9. The Bay Horse Inn, in the village has recently reopened. I have not been in yet and I am not sure if it is dog-friendly - so if you pop in and it's nice - please let me know. Or walk past the pub, past the village hall, and at the next road junction turn right.
10. This is quite a long on-road section here, but it is very quiet (I don't remember meeting a car at all on here), and uphill. Walk out of the village and continue up hill. You will go past signage to The Hermitage on your left - this is another footpath that we might try on another day.
11. The road bends to the right at some woods, where it levels off for a while and then left again at a large tree stump, heading slightly downhill on a section of the road lined by trees on the right and great views over the fields and landscape beyond.
12. At the end of this section of road it bends right again, and there is a no entry to dog walkers sign on your left at Lang Hill and Crow Woods. Keep walking along the road for a shortish distance until you come to a dead-end road branching off to your right, just as the road bends left again towards Birdsall. There is no footpath sign here as far as I could see, but take the dead-end road towards Mount Ferrant Farm.
13. Walk along this road to the farm at the end of it. The path bends down left to walk amongst some farm buildings (the path swinging right is no entry) and I kept Bill on a lead for this stretch.
14. Walk through these buildings as the path swings left, then right up the track lined by hedges either side.
15. Just before the next set of farm buildings look for a gate on your left in the hedge, with a blue on yellow way marker sign. Go through the gate and head right towards the back of the barn and another wooden swing gate.

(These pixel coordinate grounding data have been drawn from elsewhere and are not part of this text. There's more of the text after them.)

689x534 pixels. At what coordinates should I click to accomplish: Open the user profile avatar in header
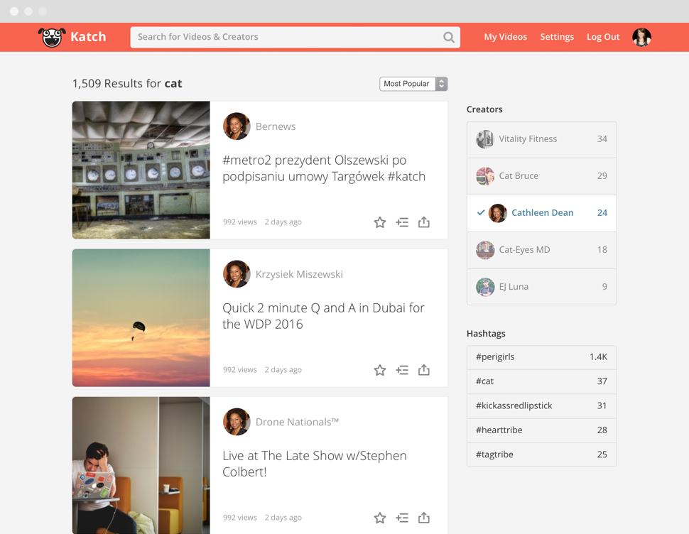point(641,37)
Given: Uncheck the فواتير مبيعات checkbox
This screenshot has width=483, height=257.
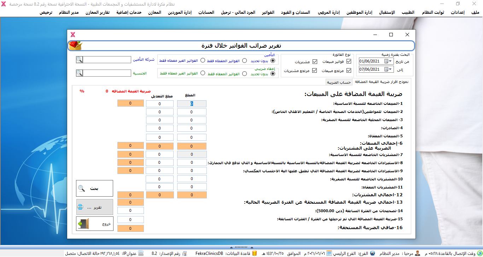Looking at the screenshot, I should pos(349,61).
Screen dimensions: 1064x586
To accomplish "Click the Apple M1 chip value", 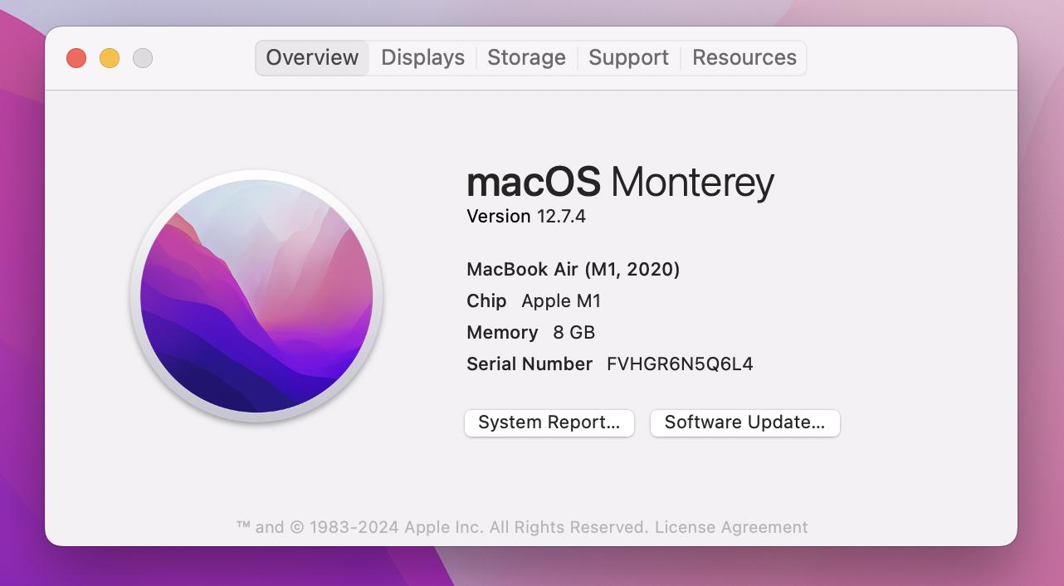I will (x=561, y=301).
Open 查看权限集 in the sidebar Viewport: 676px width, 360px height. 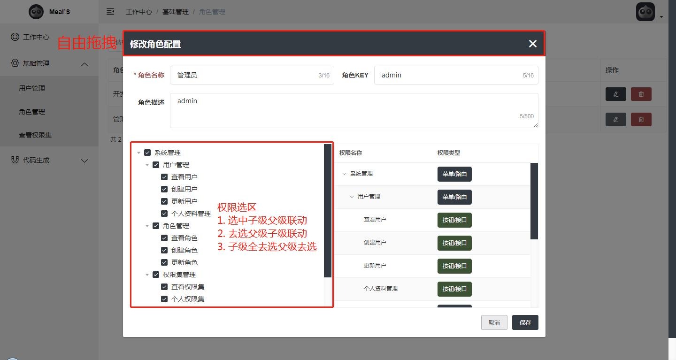tap(35, 135)
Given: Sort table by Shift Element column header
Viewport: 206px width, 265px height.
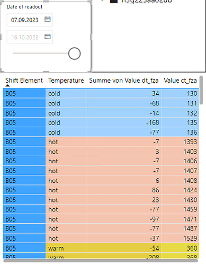Looking at the screenshot, I should coord(24,81).
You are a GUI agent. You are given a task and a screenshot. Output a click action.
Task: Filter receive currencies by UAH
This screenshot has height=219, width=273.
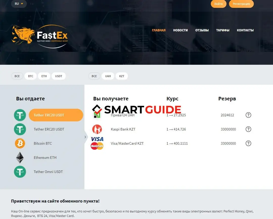[x=108, y=76]
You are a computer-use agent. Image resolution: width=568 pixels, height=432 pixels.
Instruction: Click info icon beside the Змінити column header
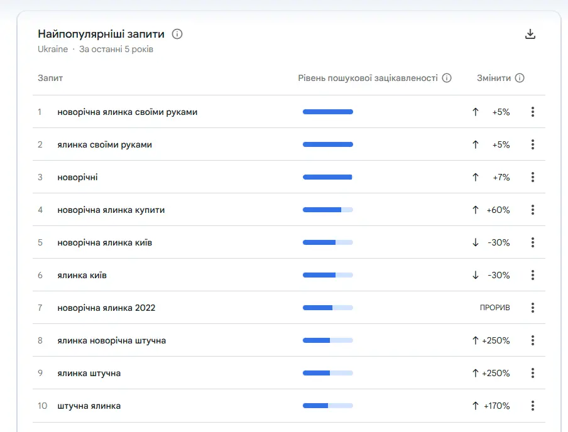[x=520, y=78]

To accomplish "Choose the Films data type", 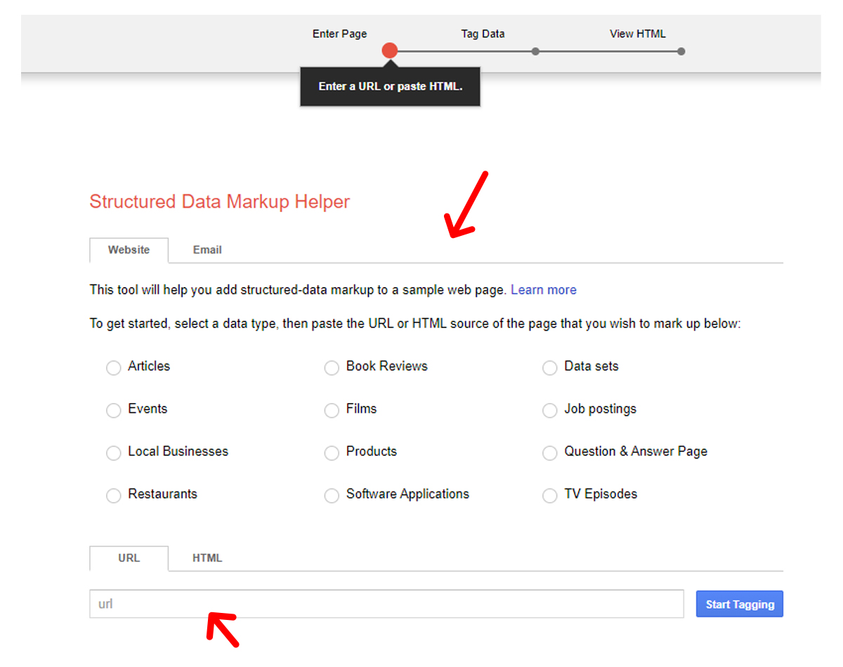I will tap(332, 411).
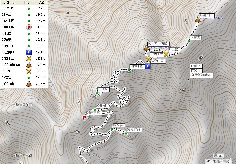Select the hiker trailhead icon on the map

tap(148, 66)
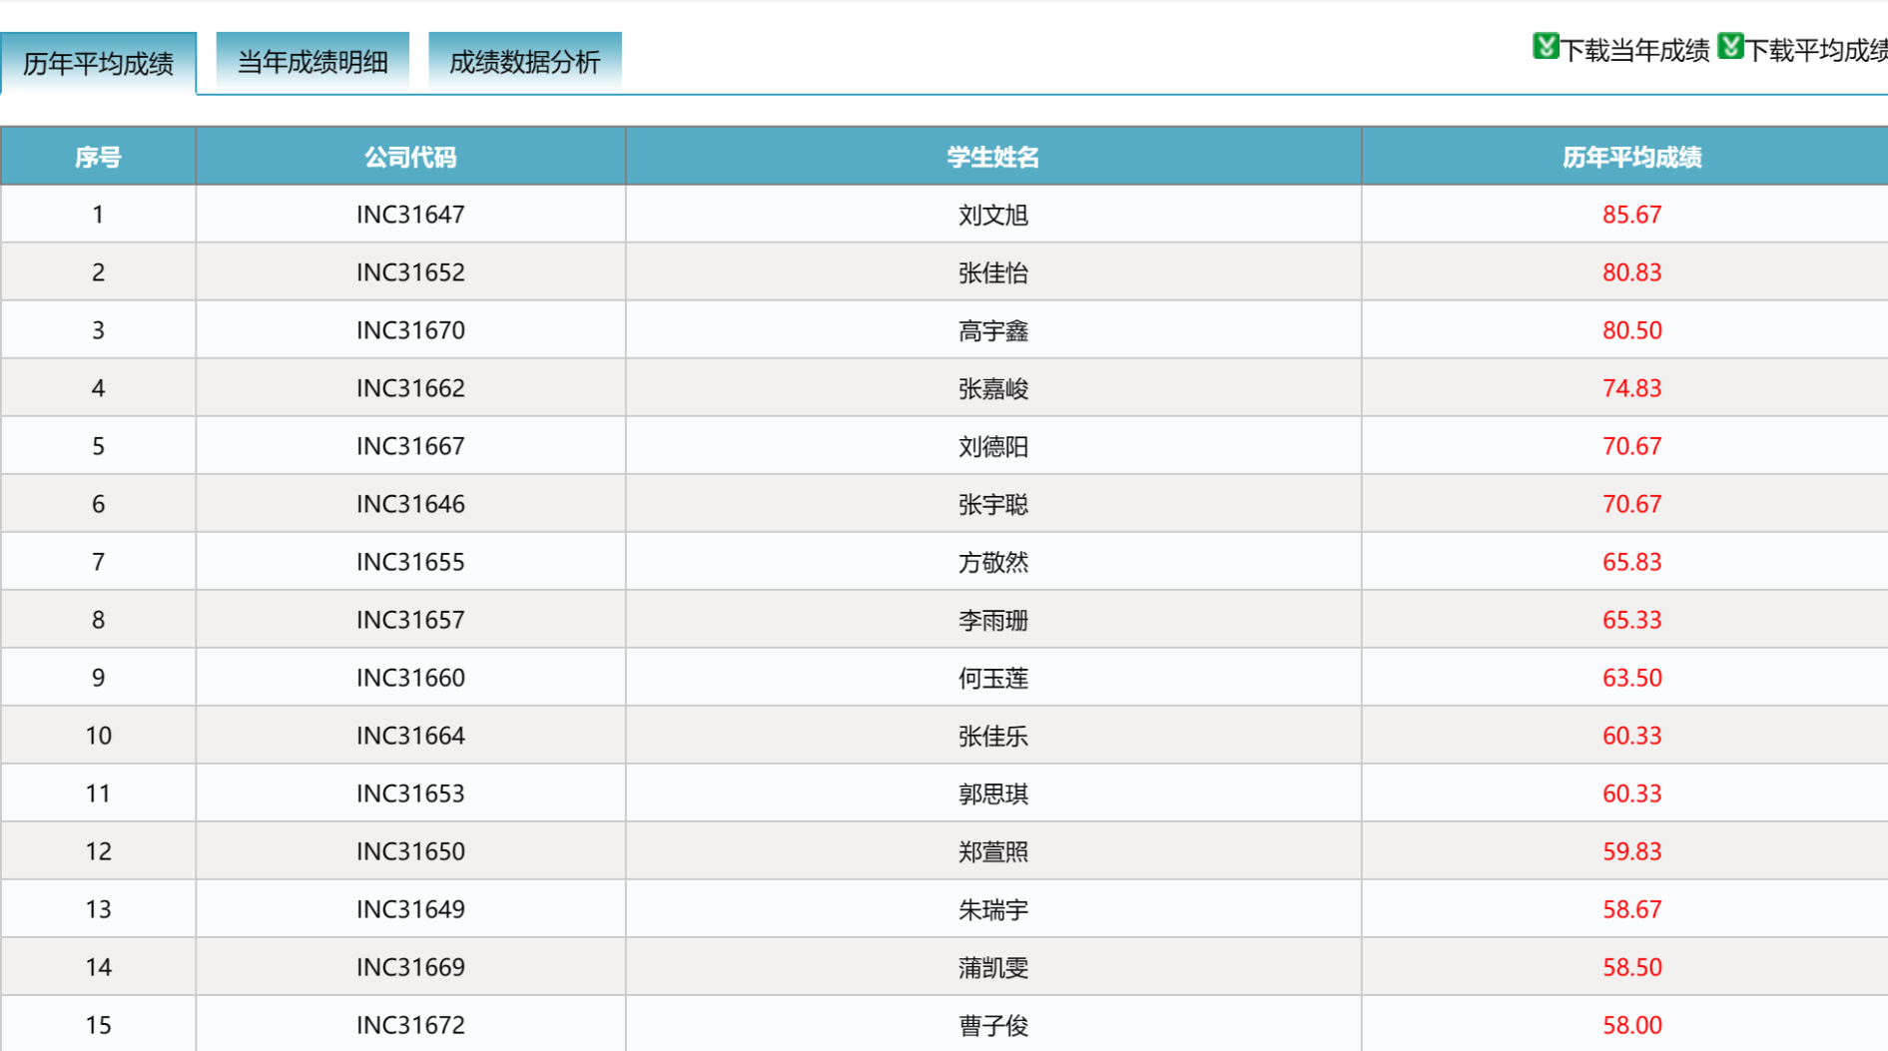Open the 成绩数据分析 tab

tap(524, 62)
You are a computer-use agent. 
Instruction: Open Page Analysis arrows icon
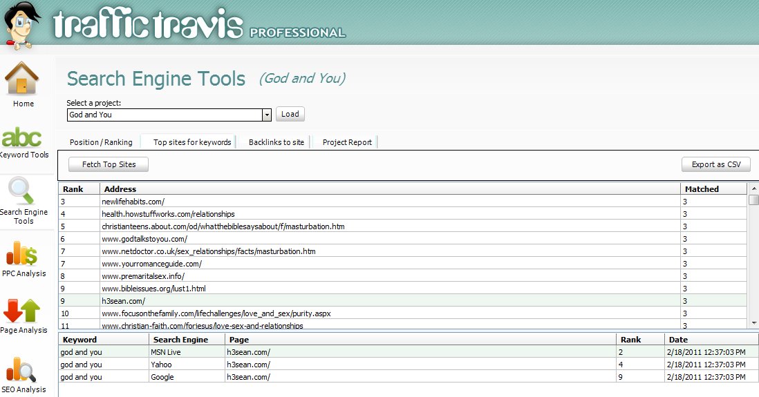[22, 311]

16. Go through this next gate into the field ahead - note I was not sure about livestock here, so again just until I could see it was clear I kept Bill on a lead. Walk straight ahead to the next fence and go through the gate with the blue way-marker on it. There has been reports of livestock in this and the next fields you come to so just be careful.
17. In the next field you are heading for the top left-hand corner where there is an open five bar gate so keep the fence on your left and keep getting closer to it as you head across this field, which was somewhat bumpy and marshy.
18. Once through the open five-bar gate you are onto Leavening Brow. Head straight across this next field past a forked stump of a tree, and you will find a fence line coming in from the right and then going straight ahead, which you continue to walk along the side of, keeping it to your right. Essentially if you just keep walking along the side of the hill you can't go far wrong and there are lovely views off to your right.
19. At the next fence line that cuts across in front of you, go through the gap at the blue way marker.
20. You will see ahead a sort of gully that appears to have a track going through the middle of it, but you want to head around this to the right, keeping the trees on your left and downhill views on your right.
21. Follow the path around and ahead you will eventually spot the green container we saw when we started. Keep along the path here and you will come to a gate (with a blue way-marker) which is the one we passed earlier. Go through, turn left up hill and head back up to where you started.